ASSIGNMENT :: Which lines below mention "blue"? Pick each one out.
*** Opening of SOURCE DATA ***
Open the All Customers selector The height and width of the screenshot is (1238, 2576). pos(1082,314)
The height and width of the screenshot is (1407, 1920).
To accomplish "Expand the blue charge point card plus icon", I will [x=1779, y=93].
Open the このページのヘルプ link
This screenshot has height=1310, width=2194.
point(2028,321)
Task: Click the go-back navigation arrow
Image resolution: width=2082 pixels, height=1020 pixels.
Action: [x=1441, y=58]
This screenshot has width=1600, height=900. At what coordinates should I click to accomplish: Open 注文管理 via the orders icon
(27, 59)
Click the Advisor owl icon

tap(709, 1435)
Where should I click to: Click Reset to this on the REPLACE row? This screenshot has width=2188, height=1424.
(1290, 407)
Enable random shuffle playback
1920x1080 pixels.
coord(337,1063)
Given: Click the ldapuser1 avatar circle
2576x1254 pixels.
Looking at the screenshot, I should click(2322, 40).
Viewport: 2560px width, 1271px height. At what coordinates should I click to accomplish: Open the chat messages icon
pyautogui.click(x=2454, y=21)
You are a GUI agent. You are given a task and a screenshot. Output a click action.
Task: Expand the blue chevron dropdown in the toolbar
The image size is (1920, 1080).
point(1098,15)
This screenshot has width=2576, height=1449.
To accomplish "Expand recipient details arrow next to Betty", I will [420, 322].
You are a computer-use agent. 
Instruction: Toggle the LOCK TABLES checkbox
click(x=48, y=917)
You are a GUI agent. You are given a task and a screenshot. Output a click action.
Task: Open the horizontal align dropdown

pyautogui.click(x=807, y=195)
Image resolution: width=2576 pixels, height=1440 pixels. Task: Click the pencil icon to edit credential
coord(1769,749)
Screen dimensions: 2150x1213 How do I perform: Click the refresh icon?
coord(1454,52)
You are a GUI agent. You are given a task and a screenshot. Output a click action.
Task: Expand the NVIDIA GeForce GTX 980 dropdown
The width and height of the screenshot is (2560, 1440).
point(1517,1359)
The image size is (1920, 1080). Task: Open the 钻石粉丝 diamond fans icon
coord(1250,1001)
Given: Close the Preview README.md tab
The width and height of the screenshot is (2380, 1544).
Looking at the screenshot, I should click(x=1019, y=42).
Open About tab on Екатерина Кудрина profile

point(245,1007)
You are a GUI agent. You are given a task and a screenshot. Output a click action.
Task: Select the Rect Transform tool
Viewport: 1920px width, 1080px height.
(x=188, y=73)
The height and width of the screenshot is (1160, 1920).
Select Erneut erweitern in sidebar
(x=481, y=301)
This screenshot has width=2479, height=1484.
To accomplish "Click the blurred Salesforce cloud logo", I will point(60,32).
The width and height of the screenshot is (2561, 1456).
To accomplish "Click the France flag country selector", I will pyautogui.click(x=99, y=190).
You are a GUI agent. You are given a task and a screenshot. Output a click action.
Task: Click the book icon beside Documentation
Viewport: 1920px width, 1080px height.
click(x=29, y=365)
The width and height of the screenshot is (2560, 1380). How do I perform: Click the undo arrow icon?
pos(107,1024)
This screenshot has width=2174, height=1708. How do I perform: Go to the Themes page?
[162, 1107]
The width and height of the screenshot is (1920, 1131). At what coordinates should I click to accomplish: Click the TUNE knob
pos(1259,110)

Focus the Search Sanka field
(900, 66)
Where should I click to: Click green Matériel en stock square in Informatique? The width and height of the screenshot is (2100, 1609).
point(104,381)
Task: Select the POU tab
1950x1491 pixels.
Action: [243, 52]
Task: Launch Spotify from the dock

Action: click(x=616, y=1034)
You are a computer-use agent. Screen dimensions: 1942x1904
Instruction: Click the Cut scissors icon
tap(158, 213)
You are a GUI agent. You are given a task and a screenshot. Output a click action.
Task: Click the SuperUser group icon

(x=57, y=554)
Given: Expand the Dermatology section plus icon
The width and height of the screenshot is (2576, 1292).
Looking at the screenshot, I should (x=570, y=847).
*** Close of SOURCE DATA ***
TASK SOLUTION ::
To accomplish "Expand the blue charge point card plus icon", I will [x=1779, y=93].
Task: Expand the blue chevron dropdown in the toolbar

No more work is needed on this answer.